Seis anos após o desfecho da série, um novo filme chega ao universo do clássico Thomas Shelby. “Peaky Blinders: O Homem Imortal” traz o ator Cillian Murphy de volta a um de seus papéis mais icônicos. Em entrevista cedida com exclusividade à CNN, o astro confessou que revisitar o personagem exigiu um novo mergulho, desta vez, em um estado mental intenso e desafiador. O novo filme chegou ao catálogo da Netflix nesta sexta-feira (20).
“Não sou o tipo de ator que aparece, veste o figurino e está pronto para gravar. Preciso de alguns meses para engatar no papel. É sempre difícil voltar a esse estado mental e físico”, revelou Cillian Murphy. No entanto, segundo ele, a conexão com Tommy, construída ao longo dos anos, acaba se impondo: “Depois de tanto tempo, ele meio que assume a direção. Você tira as mãos do volante e ativa o piloto automático”.
No novo filme, Tommy Shelby surge ainda mais marcado pelo tempo e pelas perdas. “O mais óbvio é que ele envelheceu, assim como eu”, disse o ator. “Ele passou pela parte mais turbulenta do século 20, com as Guerras Mundiais e tudo que ele enfrentou na vida pessoal.” Esse acúmulo de traumas se reflete diretamente no ponto de partida do personagem, que é um homem isolado, emocionalmente devastado e vivendo à margem da própria existência.
“Quando o encontramos, ele está destruído como sempre e se medicando, vivendo em um purgatório que criou para si mesmo”, detalhou Murphy. “Ele vive nesse limiar, não está realmente vivo nem morto. Está ignorando o mundo e a família — e isso é um ponto de partida brilhante, porque permite trazê-lo de volta à trama.”
Essa nova fase do personagem é marcada por perdas profundas e uma relação cada vez mais complexa com o mundo. Para o criador Steven Knight, a trajetória de Tommy reflete traumas irreparáveis. “Pessoas que foram à guerra viram seus amigos explodirem. Depois disso, é muito difícil construir uma relação com outro ser humano”, ressaltou ele, também em entrevista.
O diretor Tom Harper reforça que o personagem agora carrega uma dimensão mais espiritual e resignada: “A dor e o trauma sempre estiveram presentes, mas talvez ele tenha mudado depois de perder Ruby, Grace e Polly”.
Mesmo após conquistar o Oscar pelo filme “Oppenheimer”, Murphy decidiu retornar ao papel que o consagrou na televisão.
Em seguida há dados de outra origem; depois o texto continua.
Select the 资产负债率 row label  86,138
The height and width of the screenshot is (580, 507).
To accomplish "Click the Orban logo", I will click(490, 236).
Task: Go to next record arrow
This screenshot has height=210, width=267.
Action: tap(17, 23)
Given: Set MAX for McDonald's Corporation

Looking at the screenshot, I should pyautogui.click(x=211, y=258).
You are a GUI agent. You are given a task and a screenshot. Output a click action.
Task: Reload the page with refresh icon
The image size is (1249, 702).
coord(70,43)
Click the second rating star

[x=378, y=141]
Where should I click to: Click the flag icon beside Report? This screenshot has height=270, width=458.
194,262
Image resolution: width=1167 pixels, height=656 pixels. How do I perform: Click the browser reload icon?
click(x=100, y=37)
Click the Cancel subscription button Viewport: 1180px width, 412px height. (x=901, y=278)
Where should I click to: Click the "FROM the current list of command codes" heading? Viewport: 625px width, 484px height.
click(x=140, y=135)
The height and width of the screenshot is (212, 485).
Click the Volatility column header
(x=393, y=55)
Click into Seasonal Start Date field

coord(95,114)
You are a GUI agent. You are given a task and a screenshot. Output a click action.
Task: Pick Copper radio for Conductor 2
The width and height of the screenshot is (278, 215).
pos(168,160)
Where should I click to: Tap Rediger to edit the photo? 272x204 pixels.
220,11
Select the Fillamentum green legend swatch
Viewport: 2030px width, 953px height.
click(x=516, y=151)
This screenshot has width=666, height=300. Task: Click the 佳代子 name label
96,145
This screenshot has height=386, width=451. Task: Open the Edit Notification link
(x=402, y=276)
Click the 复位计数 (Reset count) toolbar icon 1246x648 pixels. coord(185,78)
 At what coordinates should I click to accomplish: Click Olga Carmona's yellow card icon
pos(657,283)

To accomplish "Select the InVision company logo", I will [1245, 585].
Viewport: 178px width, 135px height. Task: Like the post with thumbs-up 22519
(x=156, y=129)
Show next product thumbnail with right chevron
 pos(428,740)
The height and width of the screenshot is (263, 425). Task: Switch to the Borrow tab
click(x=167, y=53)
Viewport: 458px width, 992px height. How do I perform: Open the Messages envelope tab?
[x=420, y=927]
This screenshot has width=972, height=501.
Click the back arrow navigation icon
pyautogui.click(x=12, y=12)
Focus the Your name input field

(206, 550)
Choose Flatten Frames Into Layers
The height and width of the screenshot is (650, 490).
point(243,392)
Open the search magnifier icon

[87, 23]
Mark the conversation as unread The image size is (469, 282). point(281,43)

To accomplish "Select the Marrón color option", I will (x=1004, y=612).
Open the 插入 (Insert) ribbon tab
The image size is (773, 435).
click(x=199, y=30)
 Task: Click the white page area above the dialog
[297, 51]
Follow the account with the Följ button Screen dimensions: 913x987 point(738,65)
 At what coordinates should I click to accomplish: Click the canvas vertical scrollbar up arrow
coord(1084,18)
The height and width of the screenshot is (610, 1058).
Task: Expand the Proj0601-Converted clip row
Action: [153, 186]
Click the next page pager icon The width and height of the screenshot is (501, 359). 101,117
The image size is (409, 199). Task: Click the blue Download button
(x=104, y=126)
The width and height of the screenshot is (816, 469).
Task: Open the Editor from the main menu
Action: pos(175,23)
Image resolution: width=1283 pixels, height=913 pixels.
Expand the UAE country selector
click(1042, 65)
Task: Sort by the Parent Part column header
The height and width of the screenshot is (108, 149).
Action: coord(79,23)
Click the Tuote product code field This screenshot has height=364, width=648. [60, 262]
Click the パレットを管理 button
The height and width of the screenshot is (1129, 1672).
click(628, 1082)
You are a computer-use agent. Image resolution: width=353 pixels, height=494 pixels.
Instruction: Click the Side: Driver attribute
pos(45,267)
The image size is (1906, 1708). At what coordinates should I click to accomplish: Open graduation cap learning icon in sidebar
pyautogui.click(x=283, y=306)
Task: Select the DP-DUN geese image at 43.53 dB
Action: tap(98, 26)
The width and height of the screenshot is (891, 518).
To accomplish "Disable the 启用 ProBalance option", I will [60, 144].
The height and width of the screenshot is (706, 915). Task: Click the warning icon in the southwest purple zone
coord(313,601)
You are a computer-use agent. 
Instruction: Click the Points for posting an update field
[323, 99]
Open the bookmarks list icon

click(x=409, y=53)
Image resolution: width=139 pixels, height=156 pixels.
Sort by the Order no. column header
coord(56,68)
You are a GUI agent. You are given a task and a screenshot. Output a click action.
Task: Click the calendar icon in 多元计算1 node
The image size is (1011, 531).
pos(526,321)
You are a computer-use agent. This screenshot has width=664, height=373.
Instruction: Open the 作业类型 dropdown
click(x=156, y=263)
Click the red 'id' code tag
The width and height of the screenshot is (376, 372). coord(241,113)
Para a produtora Guy Heeley, essa escolha foi significativa. “Ele podia fazer o que quisesse depois do Oscar, mas se sentiu bem para voltar. Isso deu a confiança necessária para revisitar Tommy Shelby.”
Elenco reforça peso emocional da história
Além de Murphy, o filme marca o retorno de rostos conhecidos pelos fãs. Sophie Rundle reprisa Ada Shelby, agora integrante do Parlamento, lidando com conflitos políticos e familiares. “Ada sempre tentou se afastar da família, mas descobre que não dá para negar suas origens”, comentou a atriz, destacando o papel da personagem como uma espécie de matriarca em construção.
Já Stephen Graham volta como Hayden Stagg, personagem que compartilha com Tommy os traumas da guerra. “Eles se entendem porque viveram as mesmas experiências”, afirma o ator, ressaltando o peso do transtorno de estresse pós-traumático na narrativa.
Outro destaque é Packy Lee, que retorna como Johnny Dogs, fiel aliado de Tommy. “Eu cuido dele e basicamente o amo como amigo. Meu trabalho é garantir que ele fique vivo”, diz. A relação entre os dois, construída desde a infância na ficção, ganha ainda mais profundidade no longa.
Para Murphy, a presença desses personagens é essencial: “A família é a comunidade mais básica. Não faz sentido a história sem eles.”